Consigne 1: Pour chacune des affirmations (a), (b) et (c), dites si l'article est d'accord, en répondant oui ou non et en citant mot pour mot le passage qui tranche. (a) Adama Goudiaby était fonctionnaire au Sénégal. (b) Dans les années 70, les touristes en Casamance allaient souvent à l'intérieur des terres. (c) Des danses folkloriques étaient présentées au bord de la piscine des hôtels.

Aux origines du tourisme équitable
En Casamance dans les années 1970, Adama Goudiaby fonctionnaire sénégalais et Christian Saglio sociologue français,  marquèrent avec le Tourisme Rural Intégré, une autre manière de penser et faire cette pratique populaire née au lendemain de la seconde guerre mondiale : le Tourisme.
Dans les années 70, en Casamance, les touristes restaient cantonnés dans leurs luxueux hôtels bordant la plage sans aucun contact avec l’intérieur des terres. Les rares excursions étaient toujours concentrées sur quelques villages diolas « pittoresques » qui entrainaient une lassitude croissante de la population ainsi qu’un phénomène d’acculturation latent avec une dégradation des structures sociales du village perçue comme archaïque. Les aspects culturels du riche patrimoine casamançais se limitaient à quelques danses folkloriques au bord de la piscine des hôtels touristiques grand standing du Cap Skirring. C’est ce triste tableau qui à incité Adama Goudiaby et Christian Saglio à penser une nouvelle forme de tourisme où la population rurale pourrait jouir de la présence de ses hôtes : ainsi naquirent les campements villageois intégrés du Sénégal.

(Entrées pour localiser des mots et des éléments)
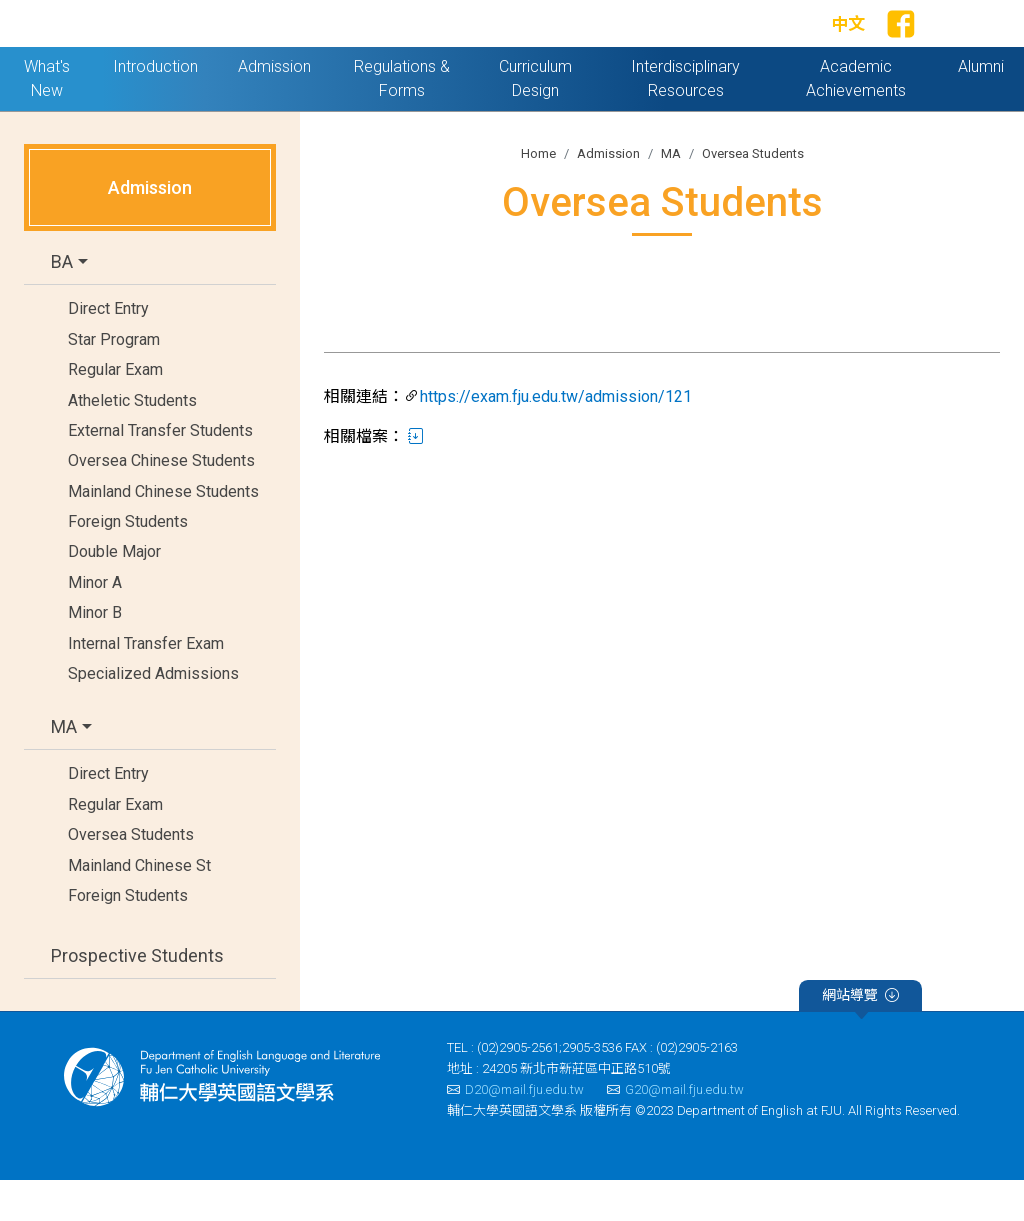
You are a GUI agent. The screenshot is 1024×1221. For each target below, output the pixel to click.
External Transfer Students (160, 471)
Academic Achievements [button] (856, 119)
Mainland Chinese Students (163, 532)
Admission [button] (274, 107)
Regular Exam (115, 410)
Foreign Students (128, 562)
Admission (608, 194)
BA (62, 303)
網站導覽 (860, 1039)
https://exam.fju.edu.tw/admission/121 (556, 438)
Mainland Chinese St (139, 906)
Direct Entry (108, 350)
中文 (848, 45)
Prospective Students (137, 996)
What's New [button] (47, 119)
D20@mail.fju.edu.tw (515, 1130)
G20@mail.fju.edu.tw (675, 1130)
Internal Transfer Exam (146, 684)
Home (538, 194)
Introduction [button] (155, 107)
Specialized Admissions (153, 714)
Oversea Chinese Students (161, 502)
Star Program (114, 380)
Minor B (95, 654)
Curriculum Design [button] (535, 119)
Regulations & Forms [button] (402, 119)
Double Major (114, 593)
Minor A (95, 623)
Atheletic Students (132, 441)
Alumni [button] (981, 107)
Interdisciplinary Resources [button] (685, 119)
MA (64, 768)
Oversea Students (131, 875)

Consigne 2: Dans les entrées, recopiez chaque ligne depuis celle qui contient « Interdisciplinary Resources [button] » jusqu'à la fin des entrées, ces deux bornes comprises, avec le texte de chaque ligne. Multipliez par 1,1 les coordonnées données en réponse et arrondissez à l'entier, les demis vers le haut.

Réponse 1:
(a) Oui : « Adama Goudiaby fonctionnaire sénégalais »
(b) Non : « sans aucun contact avec l’intérieur des terres »
(c) Oui : « quelques danses folkloriques au bord de la piscine des hôtels touristiques grand standing du Cap Skirring »

Réponse 2:
Interdisciplinary Resources [button] (754, 131)
MA (70, 845)
Oversea Students (144, 963)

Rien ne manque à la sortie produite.